[Stored items]
"""

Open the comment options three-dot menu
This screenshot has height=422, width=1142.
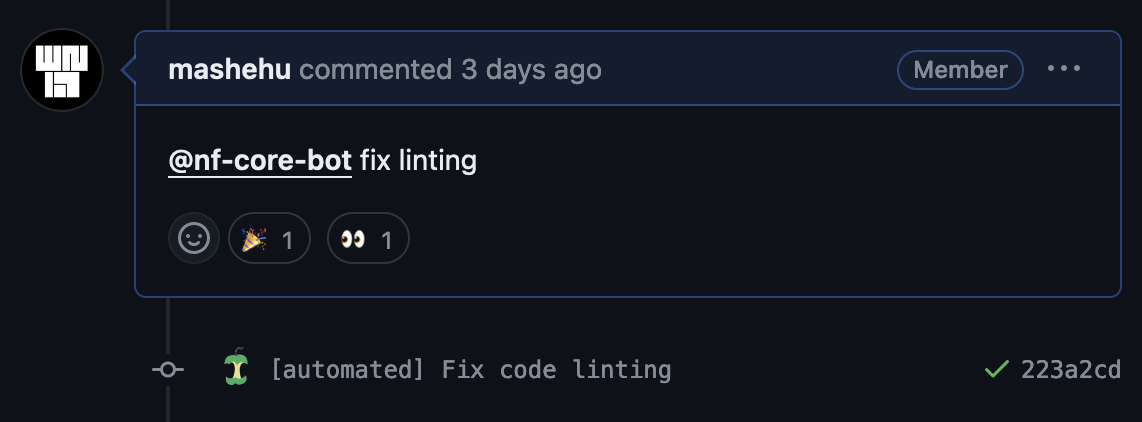point(1063,69)
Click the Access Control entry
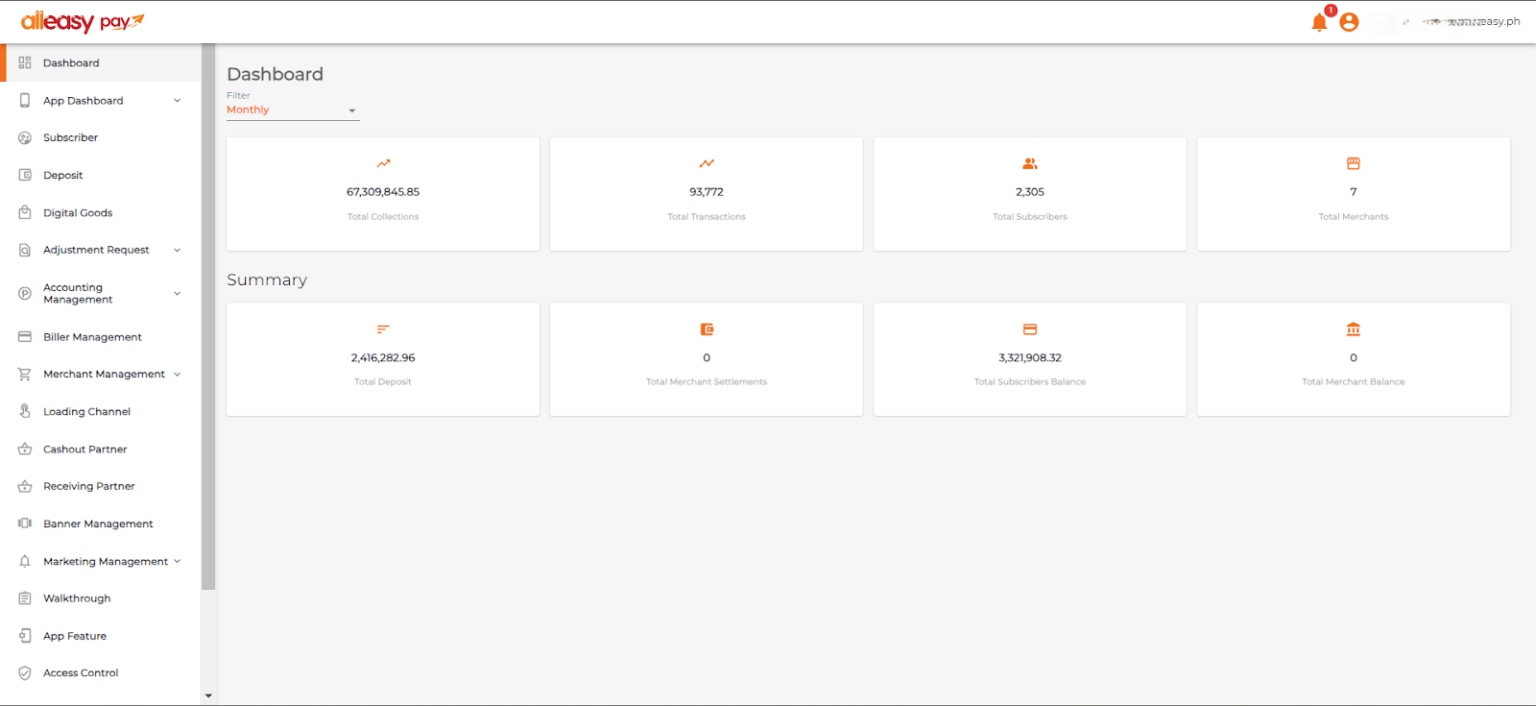Image resolution: width=1536 pixels, height=706 pixels. (x=80, y=672)
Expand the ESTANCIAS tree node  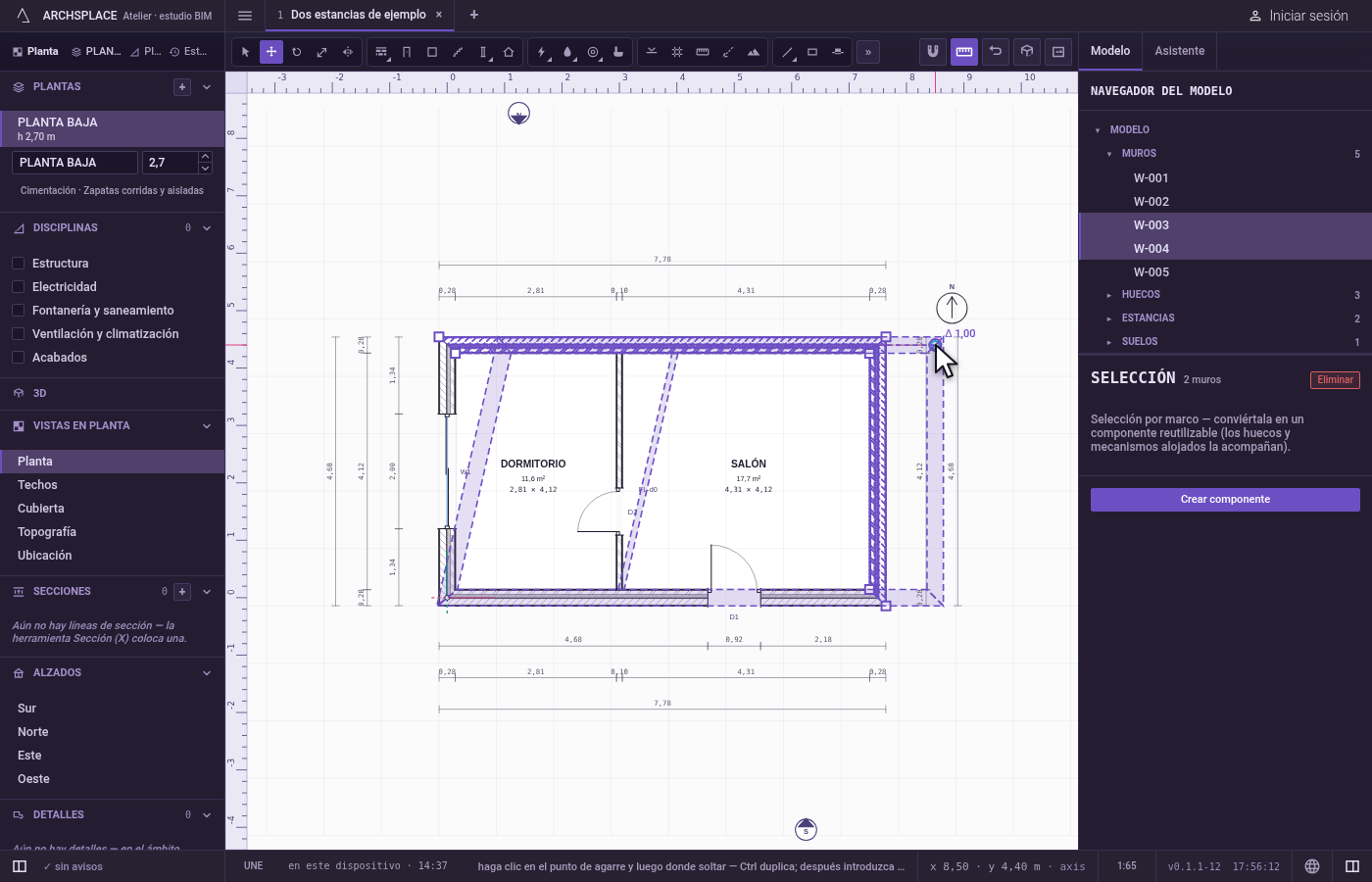click(1109, 318)
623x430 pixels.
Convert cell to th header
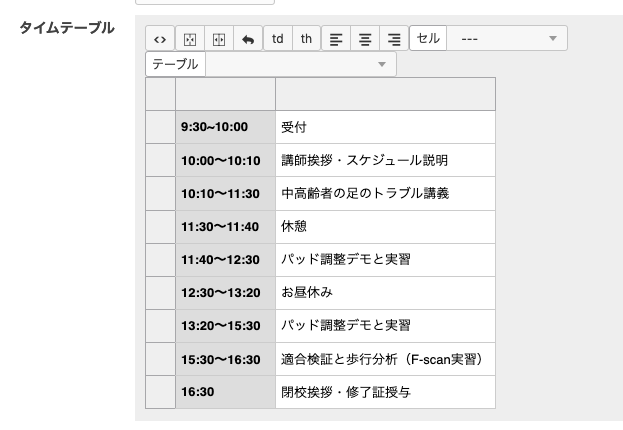pos(306,39)
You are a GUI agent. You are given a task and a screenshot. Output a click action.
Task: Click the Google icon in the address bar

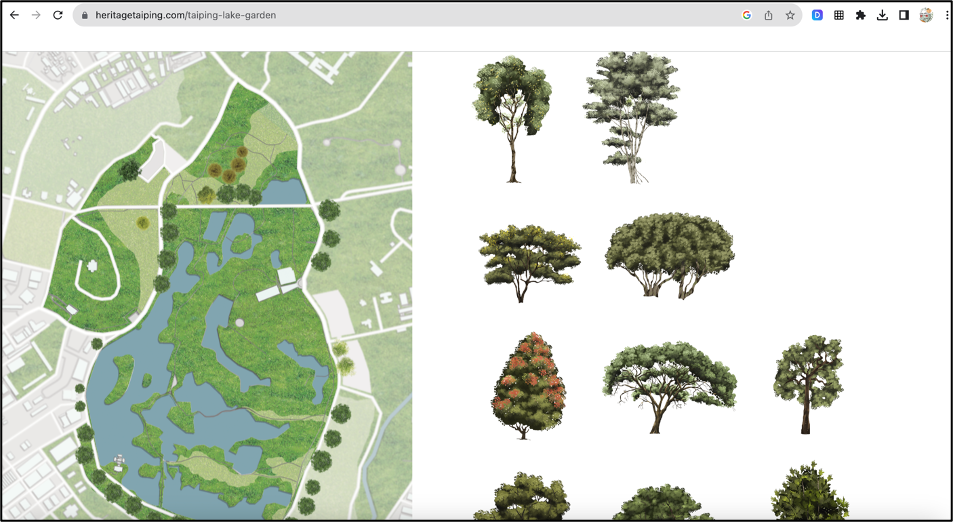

"""

- **TASK REQUIREMENTS**: The required output is the line containing "623x430 pixels." plus every line after it to the end of the data, copied exactly and with no pictures.

- **EXERCISE OUTPUT**:
623x430 pixels.
Convert cell to th header
pos(306,39)
You are a GUI agent. You are given a task and a screenshot. Output a click action.
Task: Click the Google icon in the address bar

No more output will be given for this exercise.